Streaming SIMD Extensions 2 Instructions
How to Write Fast Numerical Code
C++ - Getting started with SSE
Stackoverflow
Introduction
- SSE stands for Streaming SIMD Extensions. It is a set of CPU instructions dedicated to applications like signal processing, scientific computation or 3D graphics.
- SIMD is an acronym itself: Single Instruction, Multiple Data.

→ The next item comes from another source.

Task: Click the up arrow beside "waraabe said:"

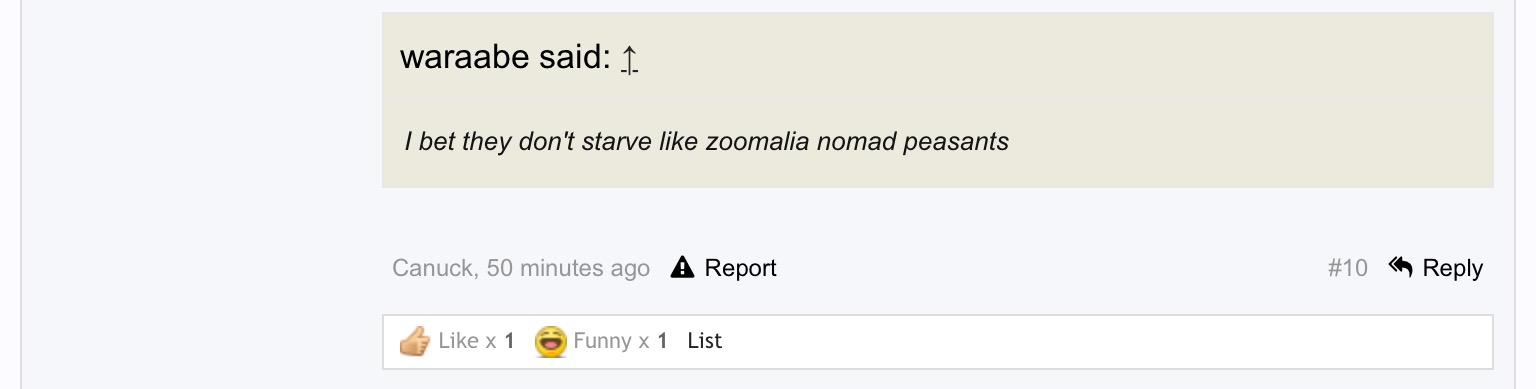Action: coord(629,59)
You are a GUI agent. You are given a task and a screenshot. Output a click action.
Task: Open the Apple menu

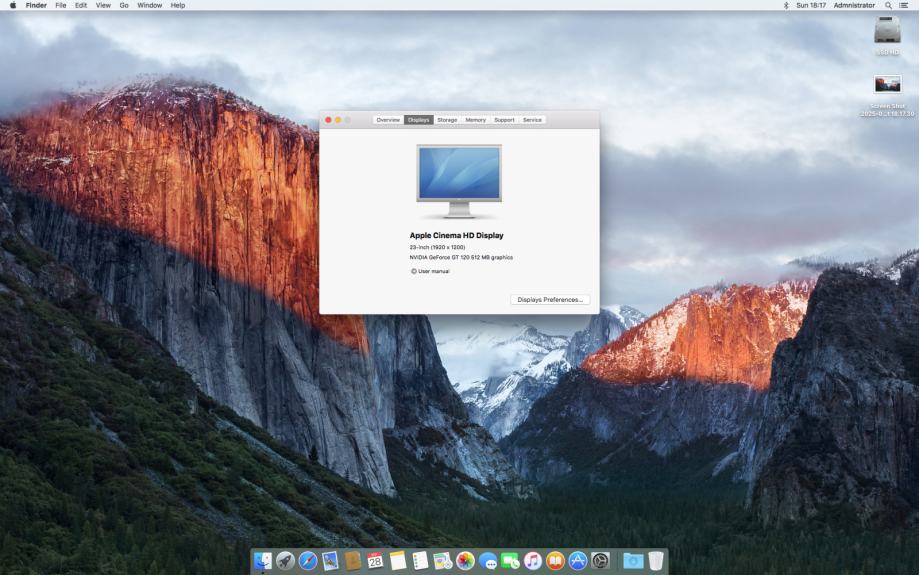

A CPU instruction is said to be SIMD when the same operation is applied on multiple data at the same time.
- Naming convention:
_mm_<intrin_op>_<suffix>
// a is 16-byte aligned
float a[4] = {1.0, 2.0, 3.0, 4.0};
__m128 t = _mm_load_ps(a); // p: packed, s: single precision
Issues
- Alignment is important (128 bit = 16 byte)

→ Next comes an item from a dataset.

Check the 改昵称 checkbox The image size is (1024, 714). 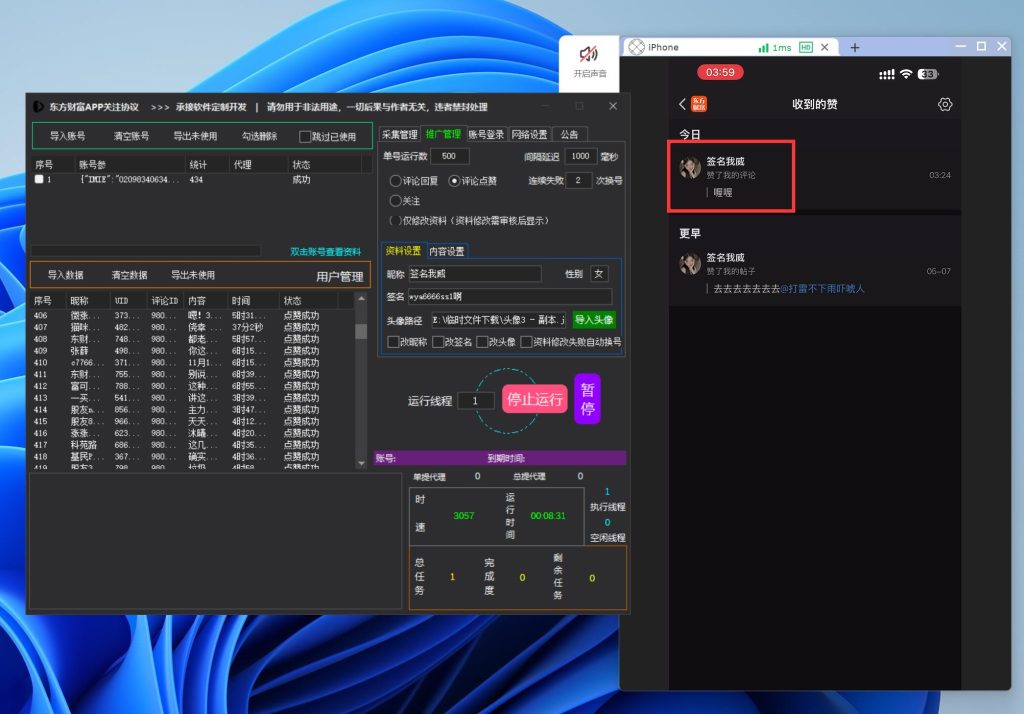tap(393, 342)
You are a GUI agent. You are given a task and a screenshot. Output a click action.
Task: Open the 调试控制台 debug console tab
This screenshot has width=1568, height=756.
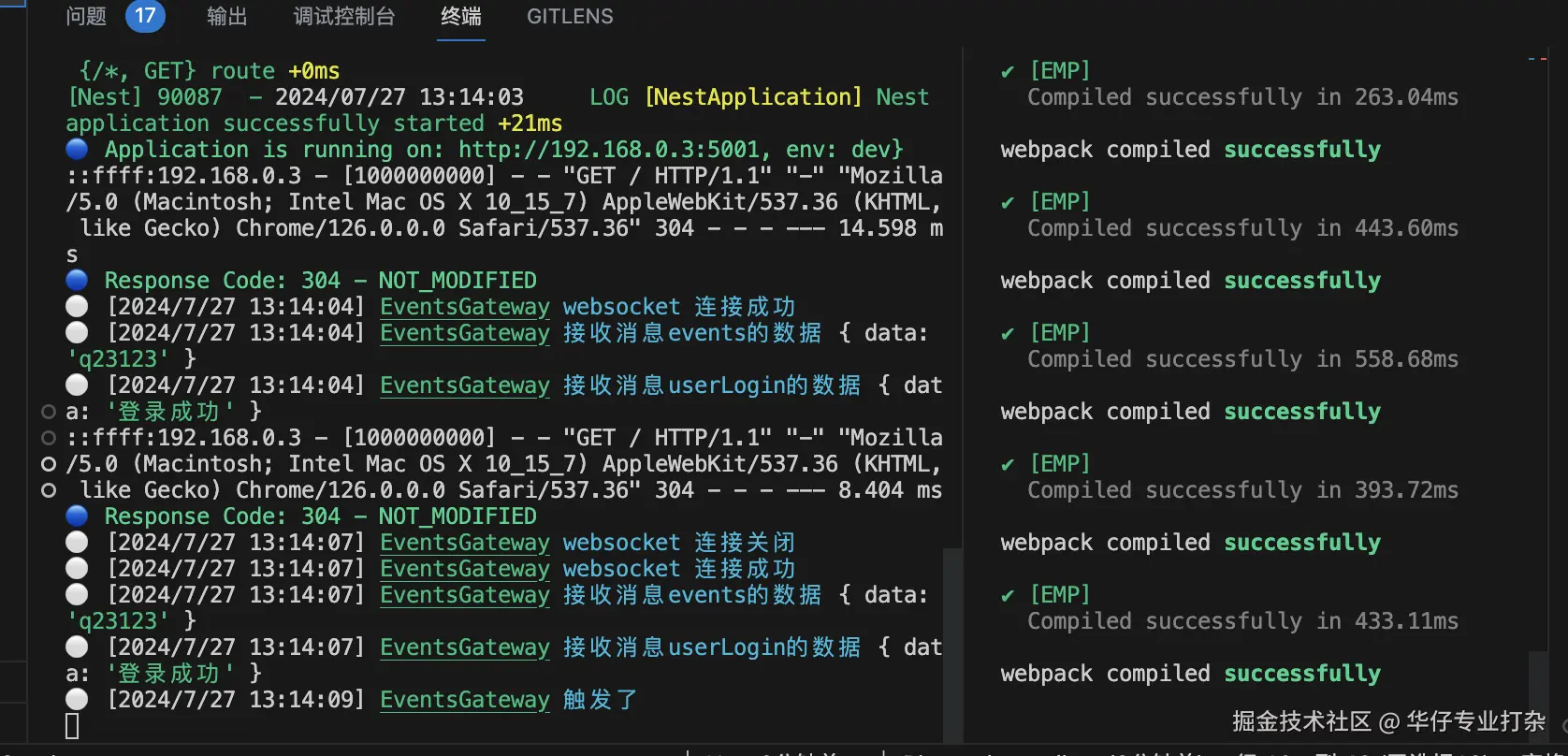[x=344, y=16]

- You need to code explicit loads and stores
- Overhead through shuffles
Example
_mm_store_ps
stores results in an array.
_mm_sqrt_ps
computes the square root of 4 float in a single operation.
posix_memalign
allocates data on the stack;
aligned (alignment)
allocates aligned data on the heap. (This attribute specifies a minimum alignment for the variable or structure field, measured in bytes.) e.g., float a[] __attribute__ ((aligned (16))) = { 41982., 81.5091, 3.14, 42.666 };
#include <emmintrin.h> // IMPORTANT
#include <math.h>
#include <stdio.h>
#include <chrono>
#include <iostream>
using namespace std;
class Timer {
public:
Timer() { start = Clock::now(); }
void Start() { start = Clock::now(); }
void End() {
auto end = Clock::now();
std::cout << "Elapsed time: "
<< std::chrono::duration_cast<std::chrono::nanoseconds>(end -
start)
.count()
<< " nanoseconds" << std::endl;
}
private:
using Clock = std::chrono::high_resolution_clock;
std::chrono::_V2::system_clock::time_point start;
};
void normal(float* a, int N) {
for (int i = 0; i < N; ++i) {
a[i] = sqrt(a[i]);
}
}
// compute the square root of a very large array on float
void sse(float* a, int N) {
// We assume N % 4 == 0.
int nb_iters = N / 4;
__m128* ptr = (__m128*)a;
for (int i = 0; i < nb_iters; ++i, ++ptr, a += 4) {
_mm_store_ps(a, _mm_sqrt_ps(*ptr));
}
}
// add two arrays of char together
void sse(char* a, const char* b, int N) {
int nb_iters = N / 16;
__m128i* l = (__m128i*)a;
__m128i* r = (__m128i*)b;
for (int i = 0; i < nb_iters; ++i, ++l, ++r)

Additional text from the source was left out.